§ WHAT THIS EXERCISE ASKS
[1] In the opinion piece on marriage, what slogan does AshleyMadison.com use?
[2] Transcribe the opinion piece on marriage from "Padlocking every gay" to "City Hall's permission?".
[3] Using the opinion piece on marriage, explain why it proposes limiting marriage licenses to one per person.

§ TEXT TO READ
* Begin *

Traditional marriage is being gnawed on by a culture that too often regards "I do" as a punchline. While divorce nibbles away at nuptials, Fox-TV airs "Trading Spouses: Meet Your New Mommy," a show that swaps husbands and wives like baseball cards. The 205,000-member AshleyMadison.com - whose slogan is "When Monogamy Becomes Monotony" - helps people cheat on their spouses. Philanderers.com, one of many more Internet adultery sites, helpfully advises that toothpaste removes lipstick stains.

Padlocking every gay bar from Provincetown to West Hollywood would not slow such outrages, nor would restricting each marriage to one man and one woman make heterosexuals stop behaving badly.

Something as vital as marriage should be out of public hands. Government should exit the marriage business and quit issuing marriage licenses. If you want to get married, get married. Why beg City Hall's permission?

That said, if America must license marriage, there are methods beyond discriminatory constitutional amendments that would preserve traditional marriage and protect children. After all, these are what gay-marriage opponents claim as their real objectives. If so, social conservatives should embrace any of the following reforms to advance their goals:

  • Ban divorce. Yes, this would be a drastic measure, but with roughly half of first marriages ending in divorce, it may be time for drastic action. This is the most powerful weapon to defend marriage: Simply make it illegal to break marital bonds. What part of "Till death do us part" do divorcees find unclear?
  • Limit marriage licenses to one per person. Everybody gets one chance to get it right. No trial matrimonies, Britney Spears stunts, or Elizabeth Taylor serial husbandry. People might be more careful about pairing for life if they knew they had only one shot at marriage. A common-sense exception could be made to let widows and widowers re-marry.
  • Introduce probationary marriage licenses for heterosexuals. Gay-marriage foes say their efforts are "all about the children," as seems to be the case with everything these days. (Homer Simpson last season crisply summarized my opinion of kids: "Children are our future - unless we stop them now!") Each couple would have five years to bear at least one baby of its own or adopt at least one child. This would advance the species, give lots of new kids moms and dads, and also move boys and girls from orphanages into homes.

    The marriage license of each childless couple would lapse on their fifth anniversary. This would limit the number of child-free husbands and wives, such as Mr. and Mrs. Patrick Buchanan, who, presumably, remain married to share their love with each other as adults, not to rear children. Straight marriage advocates argue that the institution does not exist to keep adults emotionally satisfied and mutually devoted. Instead, as National Review Online's Stanley Kurtz has written, "the core purpose of marriage is to bind children to their mothers and fathers." The Buchanans and couples like them are entitled to find that sentiment breathtakingly presumptuous.

* End *

§ GIVEN RECORDS
* Begin *

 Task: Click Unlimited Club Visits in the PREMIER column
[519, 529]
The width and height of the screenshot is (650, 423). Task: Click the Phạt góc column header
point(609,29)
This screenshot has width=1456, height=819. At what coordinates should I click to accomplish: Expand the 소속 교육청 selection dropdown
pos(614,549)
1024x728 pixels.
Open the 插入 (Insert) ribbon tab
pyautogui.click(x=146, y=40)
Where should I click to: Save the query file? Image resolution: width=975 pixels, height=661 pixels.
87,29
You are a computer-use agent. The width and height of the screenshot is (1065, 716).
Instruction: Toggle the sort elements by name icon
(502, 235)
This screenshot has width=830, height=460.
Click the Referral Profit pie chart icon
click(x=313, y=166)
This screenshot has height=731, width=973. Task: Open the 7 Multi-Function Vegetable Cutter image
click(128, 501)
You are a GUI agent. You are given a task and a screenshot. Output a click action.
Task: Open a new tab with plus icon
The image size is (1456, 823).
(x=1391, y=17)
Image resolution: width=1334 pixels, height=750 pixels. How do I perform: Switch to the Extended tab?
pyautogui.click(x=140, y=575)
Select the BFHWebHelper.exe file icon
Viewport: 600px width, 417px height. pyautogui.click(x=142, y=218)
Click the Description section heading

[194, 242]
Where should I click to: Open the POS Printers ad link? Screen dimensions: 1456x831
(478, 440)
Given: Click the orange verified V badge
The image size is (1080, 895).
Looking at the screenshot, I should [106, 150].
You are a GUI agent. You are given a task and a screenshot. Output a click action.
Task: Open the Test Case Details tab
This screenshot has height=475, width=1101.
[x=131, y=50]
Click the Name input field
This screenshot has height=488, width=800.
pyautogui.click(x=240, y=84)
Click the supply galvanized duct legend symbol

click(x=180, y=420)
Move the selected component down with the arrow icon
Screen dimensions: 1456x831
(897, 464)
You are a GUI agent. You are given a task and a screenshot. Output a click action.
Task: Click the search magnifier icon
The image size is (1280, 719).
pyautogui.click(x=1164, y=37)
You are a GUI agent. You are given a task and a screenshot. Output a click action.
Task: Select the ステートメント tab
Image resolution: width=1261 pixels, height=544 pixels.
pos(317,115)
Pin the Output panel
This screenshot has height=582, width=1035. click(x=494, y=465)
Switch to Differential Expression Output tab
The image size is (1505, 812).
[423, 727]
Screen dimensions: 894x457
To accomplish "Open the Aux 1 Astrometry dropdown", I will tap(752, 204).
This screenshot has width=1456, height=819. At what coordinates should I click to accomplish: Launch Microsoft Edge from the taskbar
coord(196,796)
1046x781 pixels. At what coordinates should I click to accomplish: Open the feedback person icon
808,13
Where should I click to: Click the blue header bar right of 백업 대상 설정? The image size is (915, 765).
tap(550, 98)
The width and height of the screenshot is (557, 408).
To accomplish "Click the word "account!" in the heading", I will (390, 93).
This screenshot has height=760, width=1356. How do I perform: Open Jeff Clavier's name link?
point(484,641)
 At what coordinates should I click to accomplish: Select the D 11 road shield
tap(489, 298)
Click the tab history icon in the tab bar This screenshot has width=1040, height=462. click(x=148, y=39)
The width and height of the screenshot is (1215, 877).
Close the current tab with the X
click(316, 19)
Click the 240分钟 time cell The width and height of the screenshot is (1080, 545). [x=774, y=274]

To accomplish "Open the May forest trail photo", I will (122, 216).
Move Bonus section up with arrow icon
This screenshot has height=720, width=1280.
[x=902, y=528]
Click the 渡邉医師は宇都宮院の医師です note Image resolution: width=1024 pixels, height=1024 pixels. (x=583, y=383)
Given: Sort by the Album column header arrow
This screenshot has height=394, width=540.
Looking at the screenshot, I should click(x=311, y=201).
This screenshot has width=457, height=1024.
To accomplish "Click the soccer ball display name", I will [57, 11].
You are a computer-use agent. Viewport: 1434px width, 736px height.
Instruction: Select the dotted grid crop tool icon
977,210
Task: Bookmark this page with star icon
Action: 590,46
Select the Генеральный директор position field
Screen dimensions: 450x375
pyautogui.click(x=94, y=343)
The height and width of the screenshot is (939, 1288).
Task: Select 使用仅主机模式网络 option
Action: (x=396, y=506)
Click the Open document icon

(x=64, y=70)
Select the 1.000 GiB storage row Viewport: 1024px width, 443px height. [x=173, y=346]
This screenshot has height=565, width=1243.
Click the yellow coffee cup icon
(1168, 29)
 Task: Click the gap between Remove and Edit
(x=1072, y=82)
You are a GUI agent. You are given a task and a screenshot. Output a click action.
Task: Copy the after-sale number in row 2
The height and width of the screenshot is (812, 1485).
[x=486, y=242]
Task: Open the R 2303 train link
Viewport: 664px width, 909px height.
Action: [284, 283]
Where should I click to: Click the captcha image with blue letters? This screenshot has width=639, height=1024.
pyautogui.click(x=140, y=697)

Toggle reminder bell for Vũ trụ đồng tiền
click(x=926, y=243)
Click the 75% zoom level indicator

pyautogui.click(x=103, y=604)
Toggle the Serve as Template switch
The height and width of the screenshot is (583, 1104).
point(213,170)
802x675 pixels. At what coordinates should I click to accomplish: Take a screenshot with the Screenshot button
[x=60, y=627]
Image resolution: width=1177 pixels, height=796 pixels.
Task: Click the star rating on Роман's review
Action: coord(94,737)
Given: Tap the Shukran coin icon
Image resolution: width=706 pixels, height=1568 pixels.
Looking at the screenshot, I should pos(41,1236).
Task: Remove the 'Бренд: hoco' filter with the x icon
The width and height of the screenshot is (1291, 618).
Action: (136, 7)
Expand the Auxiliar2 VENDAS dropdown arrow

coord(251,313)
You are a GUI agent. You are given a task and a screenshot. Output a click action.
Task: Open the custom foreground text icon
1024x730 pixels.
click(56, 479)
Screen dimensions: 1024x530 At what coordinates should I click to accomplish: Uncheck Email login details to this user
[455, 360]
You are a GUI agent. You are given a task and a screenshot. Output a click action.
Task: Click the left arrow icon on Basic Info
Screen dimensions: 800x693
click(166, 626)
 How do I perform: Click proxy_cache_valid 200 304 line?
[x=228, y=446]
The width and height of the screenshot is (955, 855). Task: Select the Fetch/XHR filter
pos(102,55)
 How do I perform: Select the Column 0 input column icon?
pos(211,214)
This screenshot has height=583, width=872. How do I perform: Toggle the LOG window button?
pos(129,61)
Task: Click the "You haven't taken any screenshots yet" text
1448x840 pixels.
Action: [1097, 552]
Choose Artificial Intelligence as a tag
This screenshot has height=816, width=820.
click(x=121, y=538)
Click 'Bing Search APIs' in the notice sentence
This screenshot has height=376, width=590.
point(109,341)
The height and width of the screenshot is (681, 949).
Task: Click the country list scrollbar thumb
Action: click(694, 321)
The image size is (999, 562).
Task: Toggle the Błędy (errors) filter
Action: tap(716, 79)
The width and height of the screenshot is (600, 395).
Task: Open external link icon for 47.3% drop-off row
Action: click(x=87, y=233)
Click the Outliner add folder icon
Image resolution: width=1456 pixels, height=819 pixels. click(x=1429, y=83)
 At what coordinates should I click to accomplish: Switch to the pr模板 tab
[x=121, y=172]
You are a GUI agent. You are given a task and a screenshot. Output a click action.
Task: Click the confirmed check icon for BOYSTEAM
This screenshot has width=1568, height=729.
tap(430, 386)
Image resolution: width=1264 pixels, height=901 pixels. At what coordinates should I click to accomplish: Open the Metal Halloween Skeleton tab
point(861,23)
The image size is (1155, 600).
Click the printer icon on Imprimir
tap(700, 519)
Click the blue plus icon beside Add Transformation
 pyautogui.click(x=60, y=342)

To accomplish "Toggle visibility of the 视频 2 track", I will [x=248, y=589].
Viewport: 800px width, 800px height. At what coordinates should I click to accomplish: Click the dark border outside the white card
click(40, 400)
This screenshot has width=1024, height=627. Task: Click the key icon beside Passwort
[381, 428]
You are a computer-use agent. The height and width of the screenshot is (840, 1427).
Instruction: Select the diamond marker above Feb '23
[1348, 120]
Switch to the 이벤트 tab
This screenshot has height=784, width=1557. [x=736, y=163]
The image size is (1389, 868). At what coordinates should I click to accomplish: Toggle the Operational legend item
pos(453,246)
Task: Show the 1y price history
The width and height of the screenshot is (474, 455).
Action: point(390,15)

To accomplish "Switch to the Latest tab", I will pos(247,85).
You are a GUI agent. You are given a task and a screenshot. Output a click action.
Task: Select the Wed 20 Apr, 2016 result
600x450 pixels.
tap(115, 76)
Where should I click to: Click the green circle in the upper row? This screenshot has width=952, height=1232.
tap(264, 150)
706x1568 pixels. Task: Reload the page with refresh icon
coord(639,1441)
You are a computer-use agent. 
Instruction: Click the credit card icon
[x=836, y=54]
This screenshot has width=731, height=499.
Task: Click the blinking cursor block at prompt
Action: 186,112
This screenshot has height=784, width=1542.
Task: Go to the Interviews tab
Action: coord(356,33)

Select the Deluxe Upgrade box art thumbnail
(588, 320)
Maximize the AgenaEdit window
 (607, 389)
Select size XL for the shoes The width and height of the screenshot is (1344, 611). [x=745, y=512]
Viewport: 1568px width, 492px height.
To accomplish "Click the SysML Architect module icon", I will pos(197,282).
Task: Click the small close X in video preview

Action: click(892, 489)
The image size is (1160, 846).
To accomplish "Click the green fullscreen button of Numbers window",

* End *

§ REPLIES
[1] "When Monogamy Becomes Monotony"

[2]
Padlocking every gay bar from Provincetown to West Hollywood would not slow such outrages, nor would restricting each marriage to one man and one woman make heterosexuals stop behaving badly.

Something as vital as marriage should be out of public hands. Government should exit the marriage business and quit issuing marriage licenses. If you want to get married, get married. Why beg City Hall's permission?

[3] The piece argues that people might be more careful about pairing for life if they knew they had only one shot at marriage. Everybody would get one chance to get it right, with no trial matrimonies or serial marriages.